Classically one might find urine lytes that are very much like so:
Urine Osm 60, Una<10, UK 10 and U Crt 16.
This doesn't suggest volume depletion but suggests water intoxication. In the setting of a low Serum osm, the ADH is shut off but thirst is not shut off here and as a result the person keeps drinking water. This is classically seen in psychogenic variants but cases have been described with CNS trauma as well. It should be taken very seriously, as the amount of water ingested exceeds the amount that can be excreted by the kidneys,and can on rare occasions be life-threatening as the body's serum sodium level is diluted ( in other words dilutional hyponatremia ) to an extent that seizures and cardiac arrest can occur.
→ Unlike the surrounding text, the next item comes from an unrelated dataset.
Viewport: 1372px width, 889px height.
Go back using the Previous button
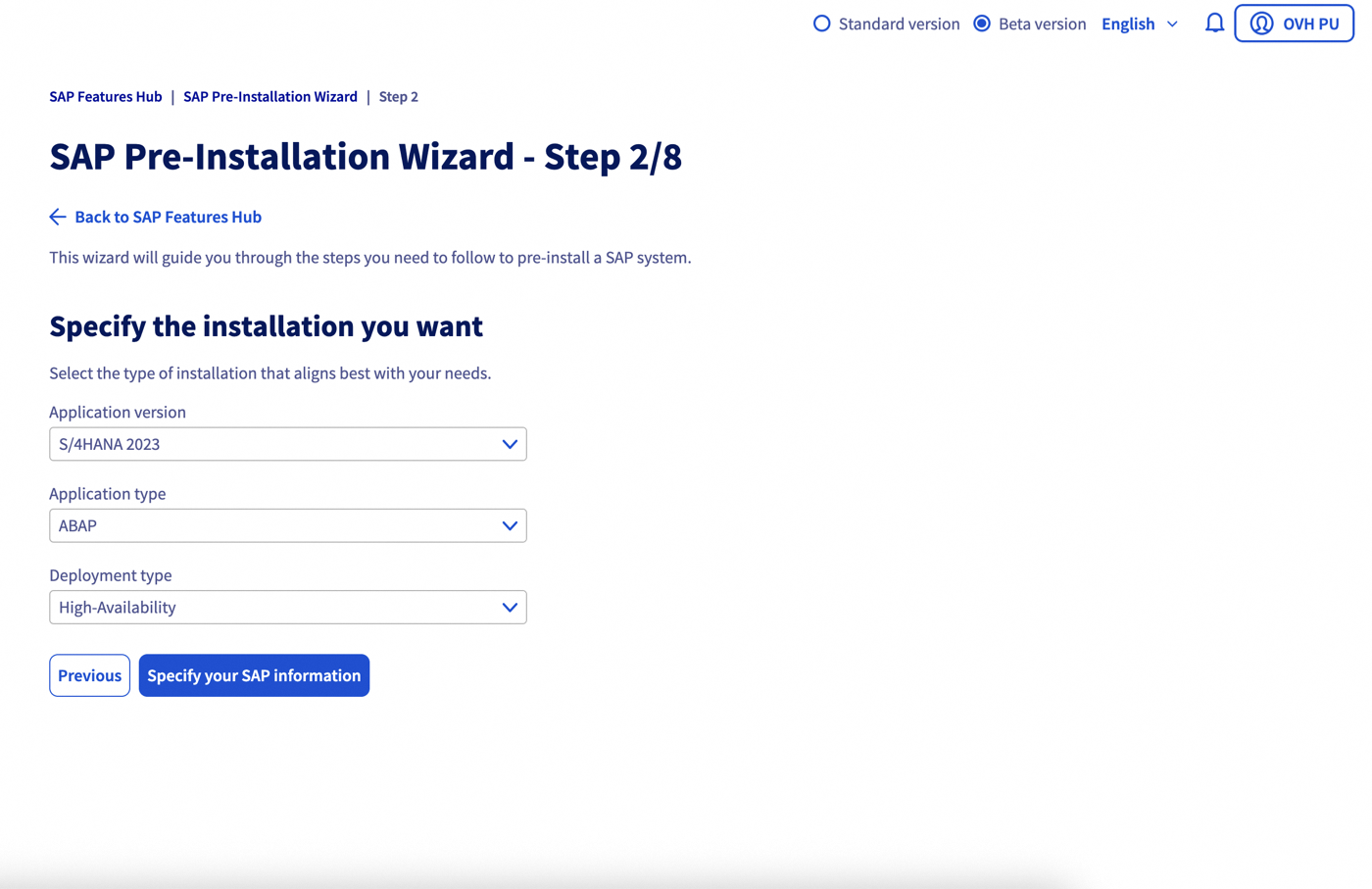[89, 675]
The excessive levels of fluid intake may result in a false diagnosis of diabetes insipidus since the chronic ingestion of excessive water can produce diagnostic results that closely mimic those of mild diabetes insipidus. However, in Diabetes Insipidus patients urinate excessive amounts because of a lack of ADH (central DI) or a lack of sensitivity (Nephrogenic DI).
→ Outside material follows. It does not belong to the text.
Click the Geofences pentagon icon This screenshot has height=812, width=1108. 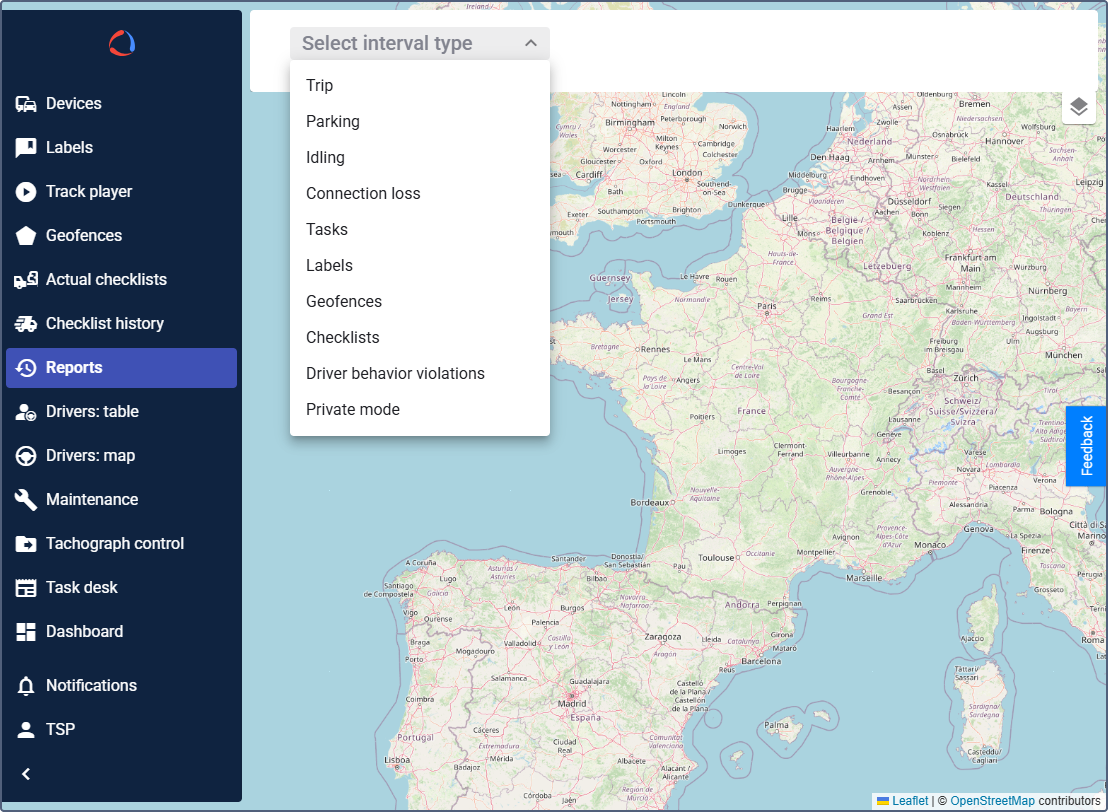26,236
One can differentiate between the two patients in an by a water deprivation test. In a patient with primary polydipsia, water deprivation should cause the patient patient to urinate less (because water intake was the cause of the excessive urination). In someone with primary polydipsia, once their water intake were restricted, their normal kidneys would begin to concentrate the urine again. In someone with DI, the urine would remain dilute even in the absence of water intake.
Besides free water restriction and increase solute diet, bio feedback might show some promise.
Another interesting take on treatment was a paper that described using azetazolamide for treatment. The authors reported 5 patients in whom acetazolamide was trialed for this symptom. Acetazolamide improved polydipsia and/or hyponatremia in 4 of the 5 cases. This treatment was well tolerated and allowed 3 of the patients to permanently leave isolation.